Collected data
::::::::::

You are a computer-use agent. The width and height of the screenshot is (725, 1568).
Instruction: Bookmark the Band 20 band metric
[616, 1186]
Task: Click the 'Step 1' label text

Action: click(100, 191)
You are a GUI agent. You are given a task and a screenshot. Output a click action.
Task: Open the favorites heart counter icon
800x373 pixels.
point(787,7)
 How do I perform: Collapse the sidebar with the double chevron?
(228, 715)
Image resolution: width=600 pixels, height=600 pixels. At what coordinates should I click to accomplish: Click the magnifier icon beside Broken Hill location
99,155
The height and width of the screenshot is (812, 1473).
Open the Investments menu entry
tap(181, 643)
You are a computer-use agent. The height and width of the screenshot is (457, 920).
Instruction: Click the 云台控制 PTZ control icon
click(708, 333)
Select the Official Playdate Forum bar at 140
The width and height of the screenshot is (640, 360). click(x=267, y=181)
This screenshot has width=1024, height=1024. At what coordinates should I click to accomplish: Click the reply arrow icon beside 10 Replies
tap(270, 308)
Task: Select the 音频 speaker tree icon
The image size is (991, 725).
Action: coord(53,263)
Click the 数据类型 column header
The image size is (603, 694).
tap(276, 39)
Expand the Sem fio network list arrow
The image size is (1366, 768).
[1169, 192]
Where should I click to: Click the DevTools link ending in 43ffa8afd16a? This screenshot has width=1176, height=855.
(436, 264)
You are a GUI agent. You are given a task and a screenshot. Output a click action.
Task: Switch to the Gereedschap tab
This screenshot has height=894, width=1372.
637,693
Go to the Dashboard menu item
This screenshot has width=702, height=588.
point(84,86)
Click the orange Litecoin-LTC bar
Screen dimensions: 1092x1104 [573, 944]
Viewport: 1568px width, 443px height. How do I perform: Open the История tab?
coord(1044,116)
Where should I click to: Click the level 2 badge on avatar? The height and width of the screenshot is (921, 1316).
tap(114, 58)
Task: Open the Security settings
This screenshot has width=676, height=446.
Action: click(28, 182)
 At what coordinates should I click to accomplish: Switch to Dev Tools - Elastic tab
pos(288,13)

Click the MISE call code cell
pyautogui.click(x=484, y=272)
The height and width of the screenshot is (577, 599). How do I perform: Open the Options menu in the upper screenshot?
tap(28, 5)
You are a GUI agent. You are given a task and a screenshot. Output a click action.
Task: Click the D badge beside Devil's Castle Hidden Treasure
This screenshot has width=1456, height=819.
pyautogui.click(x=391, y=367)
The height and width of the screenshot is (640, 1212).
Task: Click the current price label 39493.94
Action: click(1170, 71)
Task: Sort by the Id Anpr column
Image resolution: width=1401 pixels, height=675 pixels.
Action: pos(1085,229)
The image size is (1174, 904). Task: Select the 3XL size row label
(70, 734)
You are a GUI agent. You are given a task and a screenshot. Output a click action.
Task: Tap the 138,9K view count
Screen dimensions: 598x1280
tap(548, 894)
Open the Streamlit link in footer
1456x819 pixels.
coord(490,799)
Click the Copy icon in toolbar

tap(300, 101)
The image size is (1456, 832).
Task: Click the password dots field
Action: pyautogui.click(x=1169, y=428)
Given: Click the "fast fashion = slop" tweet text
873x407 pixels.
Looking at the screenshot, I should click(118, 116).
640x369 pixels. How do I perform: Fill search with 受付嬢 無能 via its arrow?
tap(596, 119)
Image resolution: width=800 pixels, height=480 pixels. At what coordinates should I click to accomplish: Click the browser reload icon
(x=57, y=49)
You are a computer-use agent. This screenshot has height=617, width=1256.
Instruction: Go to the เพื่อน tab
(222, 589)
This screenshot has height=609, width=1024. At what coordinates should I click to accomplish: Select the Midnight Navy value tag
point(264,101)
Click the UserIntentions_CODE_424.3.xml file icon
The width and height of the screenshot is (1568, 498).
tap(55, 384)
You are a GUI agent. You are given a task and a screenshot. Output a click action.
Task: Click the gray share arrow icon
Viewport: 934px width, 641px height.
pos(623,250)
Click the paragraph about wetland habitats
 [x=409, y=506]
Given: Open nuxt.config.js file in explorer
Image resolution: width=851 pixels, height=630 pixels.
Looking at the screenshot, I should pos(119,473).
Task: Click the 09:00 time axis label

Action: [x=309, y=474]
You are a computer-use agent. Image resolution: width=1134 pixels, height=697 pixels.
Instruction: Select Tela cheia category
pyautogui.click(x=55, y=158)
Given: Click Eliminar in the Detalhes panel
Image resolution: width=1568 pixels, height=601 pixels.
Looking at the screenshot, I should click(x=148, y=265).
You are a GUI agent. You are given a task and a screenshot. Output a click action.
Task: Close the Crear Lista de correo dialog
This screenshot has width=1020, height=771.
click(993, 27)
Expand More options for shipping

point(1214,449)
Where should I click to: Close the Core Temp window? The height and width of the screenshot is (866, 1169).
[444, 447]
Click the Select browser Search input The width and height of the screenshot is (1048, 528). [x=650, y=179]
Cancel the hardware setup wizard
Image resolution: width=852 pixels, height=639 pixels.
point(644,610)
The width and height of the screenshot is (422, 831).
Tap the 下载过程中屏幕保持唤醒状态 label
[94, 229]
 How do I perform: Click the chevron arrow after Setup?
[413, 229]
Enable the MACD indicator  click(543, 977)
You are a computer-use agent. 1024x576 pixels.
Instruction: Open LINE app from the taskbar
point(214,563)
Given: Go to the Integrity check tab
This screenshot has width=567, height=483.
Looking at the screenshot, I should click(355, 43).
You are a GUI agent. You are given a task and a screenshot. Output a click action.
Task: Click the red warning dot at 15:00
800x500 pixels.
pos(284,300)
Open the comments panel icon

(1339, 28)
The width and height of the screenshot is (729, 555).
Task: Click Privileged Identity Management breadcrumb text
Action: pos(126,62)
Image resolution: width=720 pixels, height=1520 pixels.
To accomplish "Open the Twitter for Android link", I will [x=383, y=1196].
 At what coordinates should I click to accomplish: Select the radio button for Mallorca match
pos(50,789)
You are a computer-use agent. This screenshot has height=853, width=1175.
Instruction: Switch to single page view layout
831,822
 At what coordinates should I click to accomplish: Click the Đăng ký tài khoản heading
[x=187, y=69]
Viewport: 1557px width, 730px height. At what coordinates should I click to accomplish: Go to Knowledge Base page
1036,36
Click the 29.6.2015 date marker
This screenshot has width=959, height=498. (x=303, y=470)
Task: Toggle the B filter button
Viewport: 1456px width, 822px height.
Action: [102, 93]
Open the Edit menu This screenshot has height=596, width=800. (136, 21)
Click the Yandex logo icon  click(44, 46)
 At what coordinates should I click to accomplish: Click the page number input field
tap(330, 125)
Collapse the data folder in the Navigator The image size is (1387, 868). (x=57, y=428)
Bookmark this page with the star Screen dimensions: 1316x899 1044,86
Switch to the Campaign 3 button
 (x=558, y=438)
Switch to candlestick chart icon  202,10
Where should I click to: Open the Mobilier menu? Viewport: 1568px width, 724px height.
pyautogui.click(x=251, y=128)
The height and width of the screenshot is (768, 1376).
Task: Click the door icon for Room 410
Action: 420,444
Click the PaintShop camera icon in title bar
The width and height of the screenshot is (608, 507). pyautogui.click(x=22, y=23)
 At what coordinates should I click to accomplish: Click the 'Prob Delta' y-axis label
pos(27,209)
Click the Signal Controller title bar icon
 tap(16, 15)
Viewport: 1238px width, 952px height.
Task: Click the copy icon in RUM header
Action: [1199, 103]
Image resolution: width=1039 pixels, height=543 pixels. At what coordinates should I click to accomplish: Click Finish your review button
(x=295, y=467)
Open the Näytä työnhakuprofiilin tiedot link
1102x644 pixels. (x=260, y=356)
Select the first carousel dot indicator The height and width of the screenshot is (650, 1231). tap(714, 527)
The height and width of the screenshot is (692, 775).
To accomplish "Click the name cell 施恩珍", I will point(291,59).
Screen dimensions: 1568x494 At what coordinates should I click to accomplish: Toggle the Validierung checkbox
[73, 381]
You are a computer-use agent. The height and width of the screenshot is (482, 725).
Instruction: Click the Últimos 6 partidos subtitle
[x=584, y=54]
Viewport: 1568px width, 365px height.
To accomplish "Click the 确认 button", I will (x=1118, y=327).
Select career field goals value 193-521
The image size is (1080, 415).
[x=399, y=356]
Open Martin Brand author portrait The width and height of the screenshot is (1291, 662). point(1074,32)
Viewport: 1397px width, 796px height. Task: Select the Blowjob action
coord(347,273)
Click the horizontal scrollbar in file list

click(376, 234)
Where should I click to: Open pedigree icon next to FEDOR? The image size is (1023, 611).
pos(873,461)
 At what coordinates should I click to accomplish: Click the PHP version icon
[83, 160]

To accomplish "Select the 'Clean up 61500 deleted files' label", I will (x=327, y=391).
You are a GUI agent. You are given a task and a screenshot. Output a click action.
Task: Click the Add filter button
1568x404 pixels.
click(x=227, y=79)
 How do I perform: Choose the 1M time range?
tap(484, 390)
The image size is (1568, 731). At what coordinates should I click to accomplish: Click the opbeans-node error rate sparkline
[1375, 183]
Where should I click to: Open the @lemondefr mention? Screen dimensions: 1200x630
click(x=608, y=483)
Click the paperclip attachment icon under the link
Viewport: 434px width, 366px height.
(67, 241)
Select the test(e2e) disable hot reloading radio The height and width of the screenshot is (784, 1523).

::::::::::

WHAT THE EXERCISE ASKS: Exact duplication is required for the lines above, from the line that contains "The width and height of the screenshot is (422, 831)." to the line that contains "Switch to candlestick", inclusive; omit all others.

RESPONSE AREA:
The width and height of the screenshot is (422, 831).
Tap the 下载过程中屏幕保持唤醒状态 label
[94, 229]
 How do I perform: Click the chevron arrow after Setup?
[413, 229]
Enable the MACD indicator  click(543, 977)
You are a computer-use agent. 1024x576 pixels.
Instruction: Open LINE app from the taskbar
point(214,563)
Given: Go to the Integrity check tab
This screenshot has width=567, height=483.
Looking at the screenshot, I should click(355, 43).
You are a GUI agent. You are given a task and a screenshot. Output a click action.
Task: Click the red warning dot at 15:00
800x500 pixels.
pos(284,300)
Open the comments panel icon

(1339, 28)
The width and height of the screenshot is (729, 555).
Task: Click Privileged Identity Management breadcrumb text
Action: pos(126,62)
Image resolution: width=720 pixels, height=1520 pixels.
To accomplish "Open the Twitter for Android link", I will [x=383, y=1196].
 At what coordinates should I click to accomplish: Select the radio button for Mallorca match
pos(50,789)
You are a computer-use agent. This screenshot has height=853, width=1175.
Instruction: Switch to single page view layout
831,822
 At what coordinates should I click to accomplish: Click the Đăng ký tài khoản heading
[x=187, y=69]
Viewport: 1557px width, 730px height. At what coordinates should I click to accomplish: Go to Knowledge Base page
1036,36
Click the 29.6.2015 date marker
This screenshot has width=959, height=498. (x=303, y=470)
Task: Toggle the B filter button
Viewport: 1456px width, 822px height.
Action: [102, 93]
Open the Edit menu This screenshot has height=596, width=800. (136, 21)
Click the Yandex logo icon  click(44, 46)
 At what coordinates should I click to accomplish: Click the page number input field
tap(330, 125)
Collapse the data folder in the Navigator The image size is (1387, 868). (x=57, y=428)
Bookmark this page with the star Screen dimensions: 1316x899 1044,86
Switch to the Campaign 3 button
 (x=558, y=438)
Switch to candlestick chart icon  202,10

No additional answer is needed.